GIVEN PROBLEM :: Duplicate the passage on Mary of Magdala below word for word, starting with "One of the sayings" and going on through "other contemporary writings.".

One of the sayings in the Gospel of Mary is that "the fetter of
oblivion is temporal." This is a saying that could well be applied to Mary
herself. She has been trapped in church tradition that has very little basis in
the Bible, and is contradicted by other contemporary writings.
In the Gospel of Mary, she addresses Peter, Andrew and Levi.
"They were grieved and wept greatly, saying "How shall we go to
the nations and preach the gospel of the kingdom of the Human One? If they did
not spare him, how will they spare us?"
Then Mary stood up, embraced them all, and said to her brothers
-
"Do not weep and do not grieve, and do not make two hearts, for
his grace will be with you all and will protect you. Rather let us praise his
greatness, because he has prepared us. He has made us Human Being."
6
For Mary of Magdala, it is her very humanity that is God's
preparation for suffering and for praise. She embraces her humanity in this
way, and so it is doubly ironic that she has become a symbol for particularly
women, but men too, rejecting what can loosely be called "the flesh" and
preferring "the spirit".
I am not of course claiming that these events actually
happened as portrayed in the Gospel of Mary but that in her arguments with
Peter, it is clear that in the 2nd century, issues of male/female
leadership were live.
The ancient tradition of Mary of Magdala as apostola apostolorum
("apostle of the apostles") is used today by Pope John Paul II. However, her
place as a Biblical saint, as an apostle, as a woman who spoke with authority
about what she knew of the suffering and pain of life, is still in doubt in
churches today.
Mary of Magdala is a constant figure in Jesus' last days. She is
standing close by as he dies, and she visits the grave after his death. She is
not "in hiding for fear of the Jews" as John describes the eleven
disciples.
Mary of Magdala draws us closer to the events of Holy Week. She
shows us
- Solidarity with the dying Christ and thus with the suffering of
humanity in our world today.
- Sympathy, even empathy with those who are tortured and executed
in our world today.
- Fidelity to a person beyond death : she faces his death
courageously and un- flinchingly.
- She is a public person, not hiding her allegiance to, or her
grief for, Christ.
- She displays imagination to overcome personal resignation and
global fears that may have paralysed her : that is, she is receptive to the
news of Jesus's resurrection, and her interpretation of her meeting with the
'gardener' set her free, and set her feet on solid ground.

RECORDS SUPPLIED ::
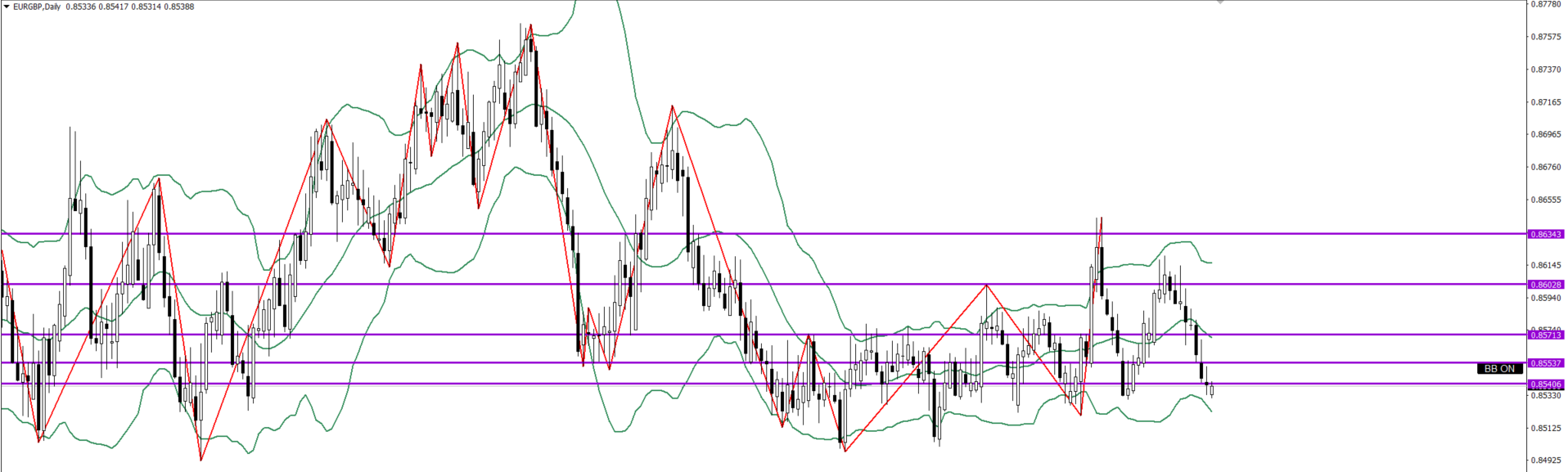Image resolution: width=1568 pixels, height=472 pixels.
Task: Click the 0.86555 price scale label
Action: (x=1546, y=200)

--

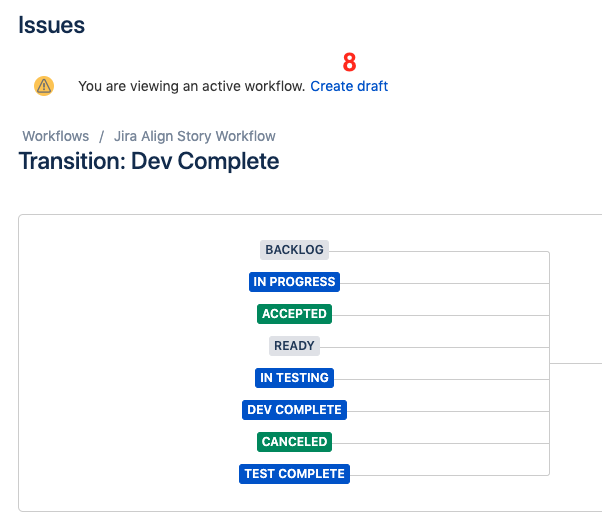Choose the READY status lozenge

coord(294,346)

* * *

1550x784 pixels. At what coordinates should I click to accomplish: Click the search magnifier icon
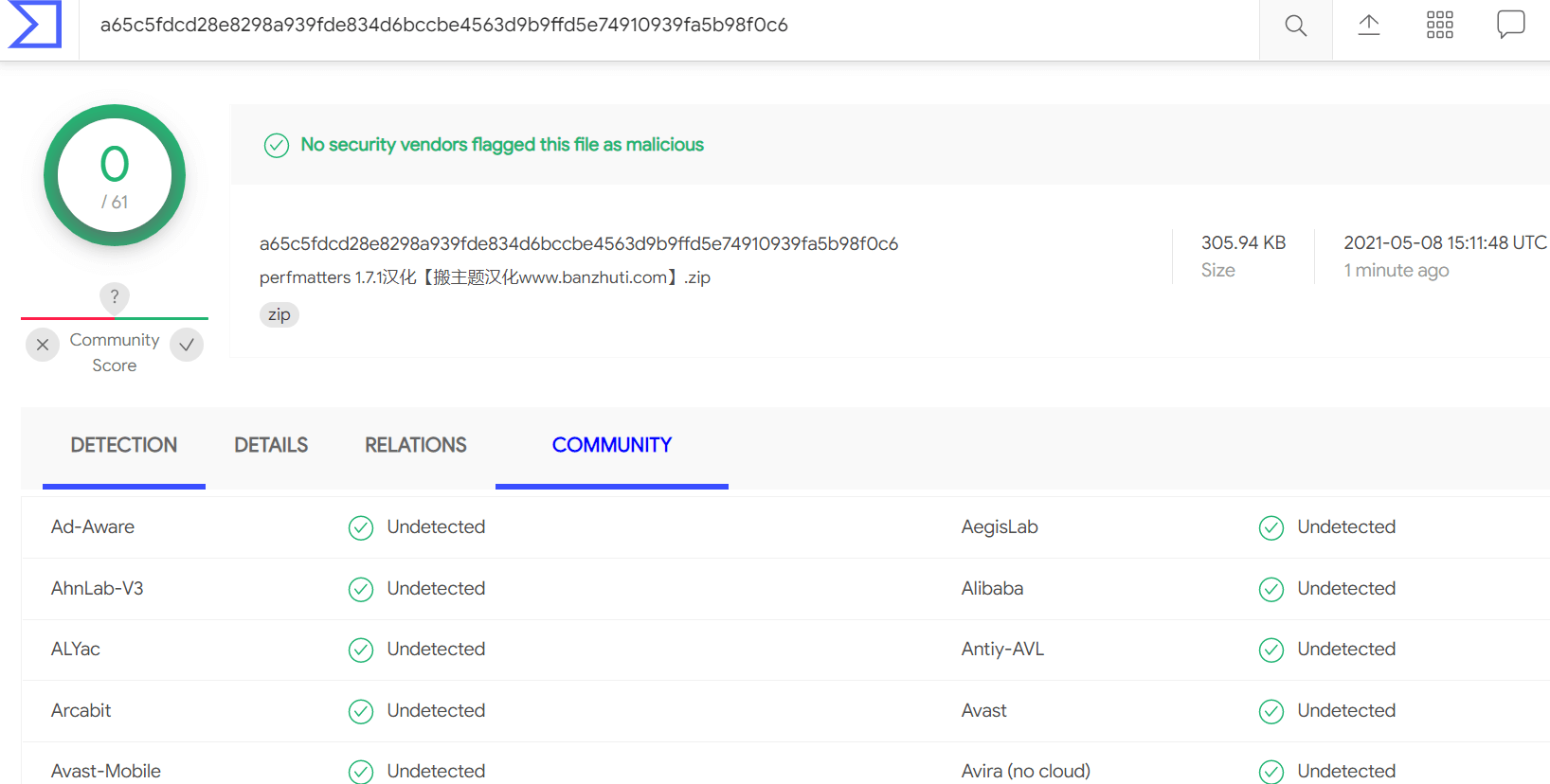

REPLY TO THE TASK ::
One of the sayings in the Gospel of Mary is that "the fetter of
oblivion is temporal." This is a saying that could well be applied to Mary
herself. She has been trapped in church tradition that has very little basis in
the Bible, and is contradicted by other contemporary writings.